Some of us are old enough to remember the lives, particularly those in the film world, destroyed during the fifties as a result of the McCarthy hearings. There’s a photo of Senator McCarthy with Roy Cohn, just to remind us that witch hunting CAN happen in America.
Then, of course there are the movies, which for many of us became the great escape… Gene Kelly dancing on air… Marilyn, Hepburn, Sinatra, Angelica, Ava. The world inside those movie theaters made everything better, brighter, comforting. As an artist, I loved seeing images of great artists who for me had reached mythic proportions. Here in our gallery, a lifetime later, Pollack, De Kooning, Duchamp are both real people and great artists.
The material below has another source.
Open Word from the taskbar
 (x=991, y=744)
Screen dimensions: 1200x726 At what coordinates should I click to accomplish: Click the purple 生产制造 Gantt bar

Life can sometimes be described in moments as are the beautiful moments in the lives of John Lennon and Yoko Ono captured by photographer Allan Tannenbaum. In a series of photos taken nine days before his death, we can remember John Lennon, not as a songster, but playful and abandoned in a whirl of love.
I remember Gloria Steinem, just as she is in photographs, beautiful, feminine, sassy and smart. She remains a finer role model for women of my generation than Bella Abzug and Betty Friedan, though I am grateful to all of them who helped improve the professional lives of women. Speaking of which, there’s Helen Gurley Brown, who is pictured in this exhibition as she always was, comfortable with herself. She made everything possible for all of us.
You too can stroll through this album. Your journey will be different than mine. But, remembering is a powerful thing.
“Celebrities: We Remember Them Well” is on view now through November 10, 2012, at ArtsWestchester, 31 Mamaroneck Avenue, White Plains.